The answer is to be an exact copy of the lines below running from the line with "Click the 온디맨드 Windows 요금 column header" down to the line with "Open shortcut settings", both ends included, and nothing more.

(Records from a dataset)

● ● ● ● ●

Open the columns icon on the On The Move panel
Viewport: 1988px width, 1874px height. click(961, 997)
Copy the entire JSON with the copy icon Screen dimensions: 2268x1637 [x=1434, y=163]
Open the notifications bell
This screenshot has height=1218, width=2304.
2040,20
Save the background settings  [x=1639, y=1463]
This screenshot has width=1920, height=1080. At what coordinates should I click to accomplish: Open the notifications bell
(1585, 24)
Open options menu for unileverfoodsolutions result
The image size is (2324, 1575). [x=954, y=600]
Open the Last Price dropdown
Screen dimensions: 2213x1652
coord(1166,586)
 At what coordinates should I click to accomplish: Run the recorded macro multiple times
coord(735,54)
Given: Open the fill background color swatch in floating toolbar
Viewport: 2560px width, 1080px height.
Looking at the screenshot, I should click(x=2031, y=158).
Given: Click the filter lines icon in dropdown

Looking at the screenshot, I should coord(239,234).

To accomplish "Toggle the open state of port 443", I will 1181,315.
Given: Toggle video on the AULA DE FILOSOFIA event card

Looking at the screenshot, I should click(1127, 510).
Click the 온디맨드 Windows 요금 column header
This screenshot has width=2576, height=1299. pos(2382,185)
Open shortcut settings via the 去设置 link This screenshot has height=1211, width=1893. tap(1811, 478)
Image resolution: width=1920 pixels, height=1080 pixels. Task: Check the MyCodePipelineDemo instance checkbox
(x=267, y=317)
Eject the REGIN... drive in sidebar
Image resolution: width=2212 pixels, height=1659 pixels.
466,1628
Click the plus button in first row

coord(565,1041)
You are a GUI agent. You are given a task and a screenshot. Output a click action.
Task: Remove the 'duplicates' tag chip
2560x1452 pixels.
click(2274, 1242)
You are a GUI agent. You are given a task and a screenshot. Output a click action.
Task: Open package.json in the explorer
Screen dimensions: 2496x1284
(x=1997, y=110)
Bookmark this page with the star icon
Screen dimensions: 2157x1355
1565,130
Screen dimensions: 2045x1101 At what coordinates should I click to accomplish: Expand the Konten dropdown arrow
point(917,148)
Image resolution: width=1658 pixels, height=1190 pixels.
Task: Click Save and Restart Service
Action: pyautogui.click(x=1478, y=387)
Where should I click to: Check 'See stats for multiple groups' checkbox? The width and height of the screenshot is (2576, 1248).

● ● ● ● ●

• Solution below:
Click the 온디맨드 Windows 요금 column header
This screenshot has width=2576, height=1299. pos(2382,185)
Open shortcut settings via the 去设置 link This screenshot has height=1211, width=1893. tap(1811, 478)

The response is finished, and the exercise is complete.